- [What to do]
Reproduce the material below line for line, keeping every character unchanged.

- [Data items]
_ _ _ _

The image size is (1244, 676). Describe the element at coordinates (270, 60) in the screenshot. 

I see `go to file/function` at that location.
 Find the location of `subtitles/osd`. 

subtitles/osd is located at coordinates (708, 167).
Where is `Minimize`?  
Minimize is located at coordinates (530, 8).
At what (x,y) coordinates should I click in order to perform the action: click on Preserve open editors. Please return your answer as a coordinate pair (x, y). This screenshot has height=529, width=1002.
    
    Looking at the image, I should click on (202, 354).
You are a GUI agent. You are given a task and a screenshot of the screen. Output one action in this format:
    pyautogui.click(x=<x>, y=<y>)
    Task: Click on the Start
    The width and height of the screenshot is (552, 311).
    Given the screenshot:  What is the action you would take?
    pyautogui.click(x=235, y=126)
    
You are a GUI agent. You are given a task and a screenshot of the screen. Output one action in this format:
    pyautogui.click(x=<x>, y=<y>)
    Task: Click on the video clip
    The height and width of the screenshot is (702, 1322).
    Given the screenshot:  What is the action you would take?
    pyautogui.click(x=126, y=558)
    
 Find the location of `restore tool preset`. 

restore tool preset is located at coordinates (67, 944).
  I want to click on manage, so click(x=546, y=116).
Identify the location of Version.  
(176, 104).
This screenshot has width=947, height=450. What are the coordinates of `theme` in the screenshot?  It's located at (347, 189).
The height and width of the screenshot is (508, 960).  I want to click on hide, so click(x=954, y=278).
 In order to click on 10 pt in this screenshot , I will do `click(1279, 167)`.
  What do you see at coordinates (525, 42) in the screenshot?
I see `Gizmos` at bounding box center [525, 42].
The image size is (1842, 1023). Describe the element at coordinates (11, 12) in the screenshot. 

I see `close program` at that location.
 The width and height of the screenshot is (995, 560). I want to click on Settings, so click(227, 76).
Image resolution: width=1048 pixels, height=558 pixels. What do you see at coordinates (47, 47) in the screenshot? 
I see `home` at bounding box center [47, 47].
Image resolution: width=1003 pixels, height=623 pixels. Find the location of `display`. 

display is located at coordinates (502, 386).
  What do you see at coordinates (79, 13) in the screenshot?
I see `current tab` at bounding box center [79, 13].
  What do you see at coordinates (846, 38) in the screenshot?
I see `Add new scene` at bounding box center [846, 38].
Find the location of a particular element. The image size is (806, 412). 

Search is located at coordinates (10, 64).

_ _ _ _

- [Written reply]
The image size is (1244, 676). Describe the element at coordinates (270, 60) in the screenshot. 

I see `go to file/function` at that location.
 Find the location of `subtitles/osd`. 

subtitles/osd is located at coordinates (708, 167).
Where is `Minimize`?  
Minimize is located at coordinates (530, 8).
At what (x,y) coordinates should I click in order to perform the action: click on Preserve open editors. Please return your answer as a coordinate pair (x, y). This screenshot has height=529, width=1002.
    
    Looking at the image, I should click on (202, 354).
You are a GUI agent. You are given a task and a screenshot of the screen. Output one action in this format:
    pyautogui.click(x=<x>, y=<y>)
    Task: Click on the Start
    The width and height of the screenshot is (552, 311).
    Given the screenshot:  What is the action you would take?
    pyautogui.click(x=235, y=126)
    
You are a GUI agent. You are given a task and a screenshot of the screen. Output one action in this format:
    pyautogui.click(x=<x>, y=<y>)
    Task: Click on the video clip
    The height and width of the screenshot is (702, 1322).
    Given the screenshot:  What is the action you would take?
    pyautogui.click(x=126, y=558)
    
 Find the location of `restore tool preset`. 

restore tool preset is located at coordinates (67, 944).
  I want to click on manage, so click(x=546, y=116).
Identify the location of Version.  
(176, 104).
This screenshot has width=947, height=450. What are the coordinates of `theme` in the screenshot?  It's located at (347, 189).
The height and width of the screenshot is (508, 960).  I want to click on hide, so click(x=954, y=278).
 In order to click on 10 pt in this screenshot , I will do `click(1279, 167)`.
  What do you see at coordinates (525, 42) in the screenshot?
I see `Gizmos` at bounding box center [525, 42].
The image size is (1842, 1023). Describe the element at coordinates (11, 12) in the screenshot. 

I see `close program` at that location.
 The width and height of the screenshot is (995, 560). I want to click on Settings, so click(227, 76).
Image resolution: width=1048 pixels, height=558 pixels. What do you see at coordinates (47, 47) in the screenshot? 
I see `home` at bounding box center [47, 47].
Image resolution: width=1003 pixels, height=623 pixels. Find the location of `display`. 

display is located at coordinates (502, 386).
  What do you see at coordinates (79, 13) in the screenshot?
I see `current tab` at bounding box center [79, 13].
  What do you see at coordinates (846, 38) in the screenshot?
I see `Add new scene` at bounding box center [846, 38].
Find the location of a particular element. The image size is (806, 412). 

Search is located at coordinates (10, 64).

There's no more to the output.